DECLARE SUB permute (a$)
DIM used(20 TO 50)
OPEN "liar logic 2.txt" FOR OUTPUT AS #2
CLS
FOR At = 0 TO 3 'Liar, Kv-2nd true, Kv-1st true, Kt
 a1 = -(At \ 2): a2 = -(At MOD 2)
 FOR Bt = 0 TO 3
  b1 = -(Bt \ 2): b2 = -(Bt MOD 2)
  FOR Ct = 0 TO 3
   c1 = -(Ct \ 2): c2 = -(Ct MOD 2)
   FOR Dt = 0 TO 3
    d1 = -(Dt \ 2): d2 = -(Dt MOD 2)
    FOR Et = 0 TO 3
     e1 = -(Et \ 2): e2 = -(Et MOD 2)
     FOR Ft = 0 TO 3
      f1 = -(Ft \ 2): f2 = -(Ft MOD 2)

      good = 1
      IF a1 <> (Bt = 0) THEN good = 0
      IF a2 <> (Ft = 0) THEN good = 0
      IF b1 <> (Ct = 0) THEN good = 0
      IF b2 <> (At = 0) THEN good = 0
      IF c1 <> (Dt = 0) THEN good = 0
      IF c2 <> (Bt = 0) THEN good = 0
      IF d1 <> (Et = 0) THEN good = 0
      IF d2 <> (Ct = 0) THEN good = 0
      IF e1 <> (Ft = 0) THEN good = 0
      IF e2 <> (Dt = 0) THEN good = 0
      IF f1 <> (At = 0) THEN good = 0
      IF f2 <> (Et = 0) THEN good = 0
      IF good THEN
       PRINT
       PRINT At; Bt; Ct; Dt; Et; Ft; "*"
       PRINT #2, At; Bt; Ct; Dt; Et; Ft; "*"
       FOR aage = 20 TO 50
        used(aage) = 1
        PRINT aage;
        FOR bage = 20 TO 50
         IF used(bage) = 0 THEN
          used(bage) = 1
          FOR cage = 20 TO 50
           IF used(cage) = 0 THEN
            used(cage) = 1
            FOR dage = 20 TO 50
             IF used(dage) = 0 THEN
              used(dage) = 1
              FOR eage = 20 TO 50
               IF used(eage) = 0 THEN
                used(eage) = 1
                FOR fage = 20 TO 50
                 IF used(fage) = 0 THEN
                  used(fage) = 1

                  sum = aage + bage + cage + dage + eage + fage
                  good = 1
                  IF a1 <> (aage = bage + 1) THEN good = 0
                  IF a2 <> (aage = cage + 3) THEN good = 0
                  IF a1 <> (sum MOD 3 = 0) THEN good = 0
                  IF good THEN
                   IF b1 <> (bage = cage + 1) THEN good = 0
                   IF b2 <> (bage = dage + 3) THEN good = 0
                   IF b1 <> (bage MOD 5 = 0) THEN good = 0
                   IF good THEN
                    IF c1 <> (cage = dage + 1) THEN good = 0
                    IF c2 <> (cage = eage + 3) THEN good = 0
                    IF c1 <> (cage MOD 2 = 0) THEN good = 0
                    IF good THEN
                     IF d1 <> (dage = eage + 1) THEN good = 0
                     IF d2 <> (dage = fage + 3) THEN good = 0
                     IF d1 <> (dage > aage AND dage > bage AND dage > cage AND dage > eage AND dage > fage) THEN good = 0
                     IF good THEN
                      IF e1 <> (eage = fage + 1) THEN good = 0
                      IF e2 <> (eage = aage + 3) THEN good = 0
                      IF e1 <> (sum MOD 11 = 0) THEN good = 0
                      IF good THEN
                       IF f1 <> (fage = aage + 1) THEN good = 0
                       IF f2 <> (fage = bage + 3) THEN good = 0
                       sr = INT(SQR(sum) + .5)
□ □ □
WRITTEN TASK: Repeat the code word for word, everything from "DECLARE SUB permute" down to "-(Ct MOD 2)". Rely on the code above and nothing else.

MATERIAL:
□ □ □
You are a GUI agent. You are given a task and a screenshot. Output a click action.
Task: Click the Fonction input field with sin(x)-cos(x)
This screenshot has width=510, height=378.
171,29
□ □ □
FULL ANSWER:
DECLARE SUB permute (a$)
DIM used(20 TO 50)
OPEN "liar logic 2.txt" FOR OUTPUT AS #2
CLS
FOR At = 0 TO 3 'Liar, Kv-2nd true, Kv-1st true, Kt
 a1 = -(At \ 2): a2 = -(At MOD 2)
 FOR Bt = 0 TO 3
  b1 = -(Bt \ 2): b2 = -(Bt MOD 2)
  FOR Ct = 0 TO 3
   c1 = -(Ct \ 2): c2 = -(Ct MOD 2)